Citigroup Global Markets Holdings and Series N Medium-Term Notes Structure

Citigroup Global Markets Holdings Inc., a wholly owned subsidiary of Citigroup Inc., one of the largest U.S. financial services firms, acts as the issuer for various structured debt products distributed through Citigroup Global Markets Inc. (CGMI), which serves as underwriter. The securities detailed in this preliminary pricing supplement are categorized as Medium-Term Senior Notes, Series N, under Pricing Supplement No. 2026-USNCH33132, filed pursuant to Rule 424(b)(2) under registration numbers 333-293732 and 333-293732-02.

The filing confirms that all payments on these securities are fully and unconditionally guaranteed by Citigroup Inc., offering additional credit support beyond the issuer.
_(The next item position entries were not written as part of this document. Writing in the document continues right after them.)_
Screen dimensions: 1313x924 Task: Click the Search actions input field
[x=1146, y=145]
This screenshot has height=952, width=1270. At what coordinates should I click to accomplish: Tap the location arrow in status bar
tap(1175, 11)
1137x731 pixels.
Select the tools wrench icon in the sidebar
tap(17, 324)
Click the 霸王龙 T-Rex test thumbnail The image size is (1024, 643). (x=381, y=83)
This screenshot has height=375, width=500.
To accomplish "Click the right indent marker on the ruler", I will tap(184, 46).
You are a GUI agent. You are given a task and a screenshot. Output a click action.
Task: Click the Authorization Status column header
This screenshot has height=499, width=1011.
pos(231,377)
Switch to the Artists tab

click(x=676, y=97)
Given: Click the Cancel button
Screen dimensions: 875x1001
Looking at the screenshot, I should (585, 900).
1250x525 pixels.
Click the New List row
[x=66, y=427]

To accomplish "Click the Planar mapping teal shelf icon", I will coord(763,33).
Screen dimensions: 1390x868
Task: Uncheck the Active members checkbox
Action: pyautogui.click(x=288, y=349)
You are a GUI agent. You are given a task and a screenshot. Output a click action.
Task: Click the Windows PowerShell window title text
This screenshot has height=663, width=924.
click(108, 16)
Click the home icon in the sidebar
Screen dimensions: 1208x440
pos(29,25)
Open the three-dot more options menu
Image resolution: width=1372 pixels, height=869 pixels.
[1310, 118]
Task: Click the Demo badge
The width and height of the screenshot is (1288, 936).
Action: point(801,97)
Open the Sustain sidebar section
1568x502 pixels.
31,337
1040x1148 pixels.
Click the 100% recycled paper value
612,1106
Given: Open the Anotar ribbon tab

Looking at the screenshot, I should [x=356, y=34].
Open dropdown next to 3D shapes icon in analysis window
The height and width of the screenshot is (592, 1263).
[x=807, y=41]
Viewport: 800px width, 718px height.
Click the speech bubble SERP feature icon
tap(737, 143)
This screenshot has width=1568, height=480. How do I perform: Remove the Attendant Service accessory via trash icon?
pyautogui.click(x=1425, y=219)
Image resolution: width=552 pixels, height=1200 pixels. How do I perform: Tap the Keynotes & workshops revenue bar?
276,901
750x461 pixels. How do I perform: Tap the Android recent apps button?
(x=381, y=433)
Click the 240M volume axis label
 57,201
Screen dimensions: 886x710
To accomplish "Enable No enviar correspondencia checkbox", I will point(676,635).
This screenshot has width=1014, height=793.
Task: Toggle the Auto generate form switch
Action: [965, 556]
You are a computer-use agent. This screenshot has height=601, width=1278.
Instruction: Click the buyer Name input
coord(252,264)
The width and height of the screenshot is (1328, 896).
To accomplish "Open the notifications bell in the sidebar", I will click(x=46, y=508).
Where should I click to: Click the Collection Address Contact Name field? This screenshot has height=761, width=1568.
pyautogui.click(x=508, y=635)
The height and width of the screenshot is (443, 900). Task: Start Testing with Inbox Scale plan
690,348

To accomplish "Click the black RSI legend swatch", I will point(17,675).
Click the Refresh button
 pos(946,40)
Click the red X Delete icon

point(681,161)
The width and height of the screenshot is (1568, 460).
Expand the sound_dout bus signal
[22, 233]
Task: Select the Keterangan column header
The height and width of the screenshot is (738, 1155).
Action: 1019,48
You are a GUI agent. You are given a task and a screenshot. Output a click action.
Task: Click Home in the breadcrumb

Nonetheless, investors remain subject to the credit risk of both Citigroup Global Markets Holdings Inc. and Citigroup Inc.; a default by either could result in non-payment. Understanding the issuer’s role within the Citigroup group is essential to grasping the nature of this offering.

Three-Index Worst-Performer Mechanism and Coupon Payment Conditions

The notes are linked to the worst-performing index among the Dow Jones Industrial Average, Nasdaq-100 Index, and Russell 2000 Index. The "worst performing underlying" is defined as the index with the lowest return on each valuation date. This structure means that poor performance in any one index, regardless of others’ performance, determines coupon payments and principal repayment outcomes.

The contingent coupon, equal to 1.0417% of the principal per period (about 12.50% annually), is payable only if the worst-performing index’s closing value on the preceding valuation date is at or above its coupon barrier, set at 70.00% of its initial value. If the worst-performing index closes below this barrier, no coupon is paid for that period.

Valuation Dates and Maturity Terms

The filing details 23 valuation dates from August 20, 2026, to June 20, 2028, with the final valuation date determining maturity payoffs. Coupon payments occur on the third business day after each valuation date, with the final coupon paid on the maturity date, June 23, 2028.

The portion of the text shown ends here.